Il Riviera International Film Festival chiude la sua decima edizione con un bilancio più che positivo, tra sale sold out, ospiti internazionali e una selezione cinematografica che ha confermato la crescita artistica della manifestazione. A conquistare il premio più prestigioso, quello per il miglior film, è Karla, intensa pellicola tedesca diretta dalla regista Christina Tournatzés.

Presentato a Sestri Levante davanti a un pubblico numeroso e partecipe, Karla racconta una storia vera e profondamente toccante. Ambientato nella Monaco di Baviera del 1962, il film segue il coraggioso percorso di una ragazzina di appena dodici anni che trova la forza di denunciare in tribunale le violenze subite dal padre. Un’opera intensa, dolorosa e necessaria, che ha conquistato pubblico e giuria per la sua capacità di affrontare temi complessi con sensibilità e forza narrativa.

La regia premia “Legionario”

Il premio per la miglior regia è andato ai fratelli David Cummings e Eric Cummings per Legionario, uno dei titoli più apprezzati dell’intera competizione.

Il film racconta la storia di un legionario francese costretto a fare ritorno nella sua Colombia per affrontare i fantasmi del passato e il proprio coinvolgimento nella guerriglia delle Farc. Un’opera intensa, politica e umana, che oltre al premio della regia ha conquistato anche l’Audience Award, confermando il forte legame creato con il pubblico del festival.

A scegliere invece il Students Award è stata la giuria degli studenti, che ha premiato A Fading Man, opera tedesca diretta da Welf Reinhart.

Premi agli interpreti e miglior sceneggiatura

Tra le interpretazioni, il riconoscimento come miglior attrice è andato alla spagnola Angela Cervantes, protagonista del film Fury.

Il premio come miglior attore è invece stato assegnato al giovane talento estone Derek Leheste, appena diciassettenne, protagonista di Fränk.

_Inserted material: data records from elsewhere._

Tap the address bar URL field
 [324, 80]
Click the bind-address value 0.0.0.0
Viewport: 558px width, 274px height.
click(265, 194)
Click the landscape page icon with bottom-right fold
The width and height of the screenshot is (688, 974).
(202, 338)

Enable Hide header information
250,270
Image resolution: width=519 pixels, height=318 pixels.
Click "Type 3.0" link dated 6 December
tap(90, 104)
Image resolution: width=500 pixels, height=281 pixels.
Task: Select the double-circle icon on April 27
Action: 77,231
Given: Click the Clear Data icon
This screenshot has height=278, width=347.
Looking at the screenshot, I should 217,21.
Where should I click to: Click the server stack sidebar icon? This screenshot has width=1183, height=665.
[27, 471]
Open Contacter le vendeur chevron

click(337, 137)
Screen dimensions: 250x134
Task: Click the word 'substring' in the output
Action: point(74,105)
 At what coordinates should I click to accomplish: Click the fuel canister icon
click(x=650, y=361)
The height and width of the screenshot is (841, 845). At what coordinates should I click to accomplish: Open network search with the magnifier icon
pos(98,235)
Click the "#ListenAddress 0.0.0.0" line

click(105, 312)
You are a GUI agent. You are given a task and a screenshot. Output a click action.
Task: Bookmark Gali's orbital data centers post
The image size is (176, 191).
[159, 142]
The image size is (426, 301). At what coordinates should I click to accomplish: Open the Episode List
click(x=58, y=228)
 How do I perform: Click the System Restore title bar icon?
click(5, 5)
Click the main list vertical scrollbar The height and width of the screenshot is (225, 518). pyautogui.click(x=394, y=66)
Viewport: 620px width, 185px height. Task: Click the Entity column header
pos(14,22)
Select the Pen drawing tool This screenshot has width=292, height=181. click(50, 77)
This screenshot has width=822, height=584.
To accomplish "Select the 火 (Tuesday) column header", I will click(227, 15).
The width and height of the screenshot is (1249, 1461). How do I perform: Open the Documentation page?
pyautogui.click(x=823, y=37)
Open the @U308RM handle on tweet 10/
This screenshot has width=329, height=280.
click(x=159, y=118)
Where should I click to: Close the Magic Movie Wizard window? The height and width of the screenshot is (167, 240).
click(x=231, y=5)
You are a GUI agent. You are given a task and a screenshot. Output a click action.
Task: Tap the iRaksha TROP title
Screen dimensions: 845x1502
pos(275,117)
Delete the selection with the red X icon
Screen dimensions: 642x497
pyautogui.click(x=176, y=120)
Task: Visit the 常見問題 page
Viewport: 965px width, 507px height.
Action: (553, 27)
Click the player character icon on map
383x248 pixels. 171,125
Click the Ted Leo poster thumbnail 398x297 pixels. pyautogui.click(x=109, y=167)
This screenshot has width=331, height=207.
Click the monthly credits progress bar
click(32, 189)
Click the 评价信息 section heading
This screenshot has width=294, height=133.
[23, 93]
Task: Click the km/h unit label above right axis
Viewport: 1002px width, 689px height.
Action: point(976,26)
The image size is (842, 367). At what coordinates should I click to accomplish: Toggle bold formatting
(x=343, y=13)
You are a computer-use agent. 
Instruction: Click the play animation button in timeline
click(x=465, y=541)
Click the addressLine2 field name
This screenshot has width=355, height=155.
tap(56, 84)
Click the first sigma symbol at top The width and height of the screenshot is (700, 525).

Per la miglior sceneggiatura trionfa Zion, diretto da Nelson Foix, premiato per l’originalità della scrittura e la capacità di raccontare una storia contemporanea con uno stile personale e incisivo.

Il premio speciale Baia del Silenzio Redelfi è stato invece assegnato a Renovation, opera firmata dalla regista lituana Gabrielė Urbonaitė.

“Second Wind” domina tra i documentari

Grande emozione anche nella sezione documentari, dove il premio principale è andato a Second Wind, diretto da Masha Kondakhova.

Il documentario racconta il percorso di cinque veterani di guerra ucraini impegnati in una straordinaria scalata verso il Kilimangiaro. Una storia di resilienza, rinascita e speranza che ha profondamente colpito la giuria.

Menzioni speciali sono andate a Agatha’s Almanac e The Keeper, mentre l’I Wonderful Award è stato assegnato a Yanuni, dedicato alla lotta di una leader indigena dell’Amazzonia.

Cortometraggi e premi speciali

Nella sezione cortometraggi trionfa Clay, diretto da Kevin Haefelin.

Menzioni speciali per Erlkoning, Maturation Station e 52 Is a Machine.

Durante la cerimonia finale spazio anche ai riconoscimenti speciali. Gli Icon Award sono andati all’attrice Saja Kilani e a Nils Hartmann. Il Vision Award è stato assegnato a Barbara Alberti, mentre il Career Award ha celebrato il grande regista britannico Stephen Frears.

Infine, il Planet Star Award è andato a The Ocean Cleanup, simbolo dell’impegno internazionale nella lotta contro l’inquinamento marino.

Un’edizione da record per il RIFF

La decima edizione del festival ha registrato il tutto esaurito in tutte le location principali di Sestri Levante, dal Cinema Ariston al Duferco Lounge, passando per il convento dell’Annunziata.

Un successo che consacra definitivamente il Riviera International Film Festival come uno degli appuntamenti cinematografici più interessanti del panorama europeo, capace di coniugare cinema d’autore, giovani talenti e grandi protagonisti internazionali.